Follow the instructions in [Getting Started with Replicate](https://github.com/ibm-granite-community/granite-kitchen/blob/cee1513c77429d7ddbf0e5a49b29b7bc9ca0d996/recipes/Getting_Started/Getting_Started_with_Replicate.ipynb), selecting a Granite Code model from the [`ibm-granite`](https://replicate.com/ibm-granite) org.

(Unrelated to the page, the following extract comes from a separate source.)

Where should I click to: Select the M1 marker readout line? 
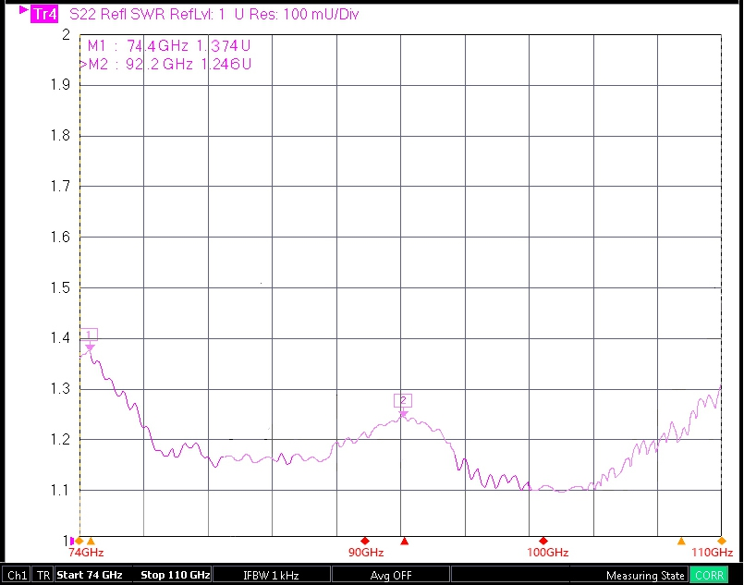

To connect to a model on a provider other than Replicate, substitute this code cell with one from the [LLM component recipe](https://github.com/ibm-granite-community/granite-kitchen/blob/main/recipes/Components/Langchain_LLMs.ipynb).

In [48]:
from langchain_community.llms import Replicate
from ibm_granite_community.notebook_utils import set_env_var, get_env_var

model = Replicate(
    model="ibm-granite/granite-3.0-8b-instruct",
    replicate_api_token=get_env_var("REPLICATE_API_TOKEN"),
)

## Get the tokenizer

Retrieve the tokenizer used by your chosen LLM.

In [49]:
from transformers import AutoTokenizer

model_path = "ibm-granite/granite-3.0-8b-instruct"
tokenizer = AutoTokenizer.from_pretrained(model_path)

## Acquiring the Data

We will use a New Hampshire case law dataset to help the model answer questions about NH laws.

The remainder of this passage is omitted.